** Data supplied follows **
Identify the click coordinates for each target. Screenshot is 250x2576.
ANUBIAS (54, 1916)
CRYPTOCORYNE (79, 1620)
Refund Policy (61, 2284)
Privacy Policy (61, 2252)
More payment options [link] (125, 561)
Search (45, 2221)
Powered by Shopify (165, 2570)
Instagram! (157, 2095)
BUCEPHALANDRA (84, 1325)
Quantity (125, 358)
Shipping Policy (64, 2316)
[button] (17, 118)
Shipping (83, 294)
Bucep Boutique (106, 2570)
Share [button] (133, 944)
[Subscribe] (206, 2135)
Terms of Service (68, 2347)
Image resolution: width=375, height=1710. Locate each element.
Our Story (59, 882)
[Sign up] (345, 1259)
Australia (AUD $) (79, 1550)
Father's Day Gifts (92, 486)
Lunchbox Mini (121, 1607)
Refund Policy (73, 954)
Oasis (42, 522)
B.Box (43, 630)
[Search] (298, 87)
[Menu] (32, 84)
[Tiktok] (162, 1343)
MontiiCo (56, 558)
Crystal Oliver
** End of Data supplied **
Reproduce the listing in full. Change nothing.

Identify the click coordinates for each target. Screenshot is 250x2576.
ANUBIAS (54, 1916)
CRYPTOCORYNE (79, 1620)
Refund Policy (61, 2284)
Privacy Policy (61, 2252)
More payment options [link] (125, 561)
Search (45, 2221)
Powered by Shopify (165, 2570)
Instagram! (157, 2095)
BUCEPHALANDRA (84, 1325)
Quantity (125, 358)
Shipping Policy (64, 2316)
[button] (17, 118)
Shipping (83, 294)
Bucep Boutique (106, 2570)
Share [button] (133, 944)
[Subscribe] (206, 2135)
Terms of Service (68, 2347)
Image resolution: width=375, height=1710. Locate each element.
Our Story (59, 882)
[Sign up] (345, 1259)
Australia (AUD $) (79, 1550)
Father's Day Gifts (92, 486)
Lunchbox Mini (121, 1607)
Refund Policy (73, 954)
Oasis (42, 522)
B.Box (43, 630)
[Search] (298, 87)
[Menu] (32, 84)
[Tiktok] (162, 1343)
MontiiCo (56, 558)
Crystal Oliver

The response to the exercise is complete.